_DATA SHOWN_.
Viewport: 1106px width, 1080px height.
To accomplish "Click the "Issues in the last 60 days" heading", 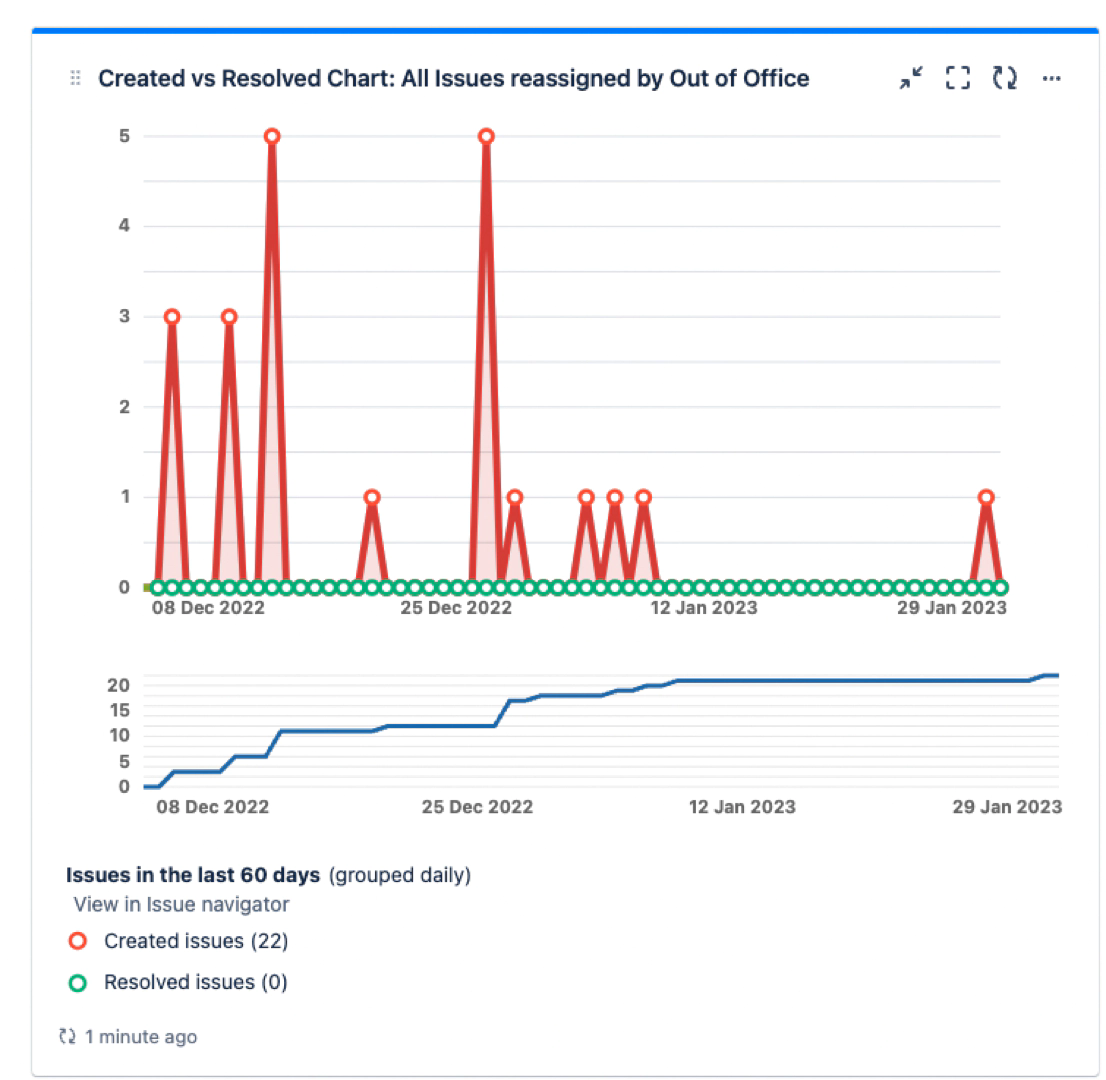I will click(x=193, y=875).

--

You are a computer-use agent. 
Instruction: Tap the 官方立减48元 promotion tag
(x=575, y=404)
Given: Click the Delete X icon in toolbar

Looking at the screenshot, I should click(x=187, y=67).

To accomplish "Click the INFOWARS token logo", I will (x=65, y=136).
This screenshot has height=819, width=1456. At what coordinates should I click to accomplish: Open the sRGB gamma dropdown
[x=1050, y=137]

---

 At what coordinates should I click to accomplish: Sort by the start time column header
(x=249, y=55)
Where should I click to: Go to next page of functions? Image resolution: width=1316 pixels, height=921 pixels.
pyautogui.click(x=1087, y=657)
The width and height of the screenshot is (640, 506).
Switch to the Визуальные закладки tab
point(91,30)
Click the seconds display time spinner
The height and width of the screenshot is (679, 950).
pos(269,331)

_WRITTEN REQUEST_.
Please find each line above that contains the word "what" and copy those lines. Case counts.

_FULL OUTPUT_.
This screenshot has height=819, width=1456. At what coordinates should I click to accomplish: Open the sRGB gamma dropdown
 At what coordinates should I click to accomplish: Sort by the start time column header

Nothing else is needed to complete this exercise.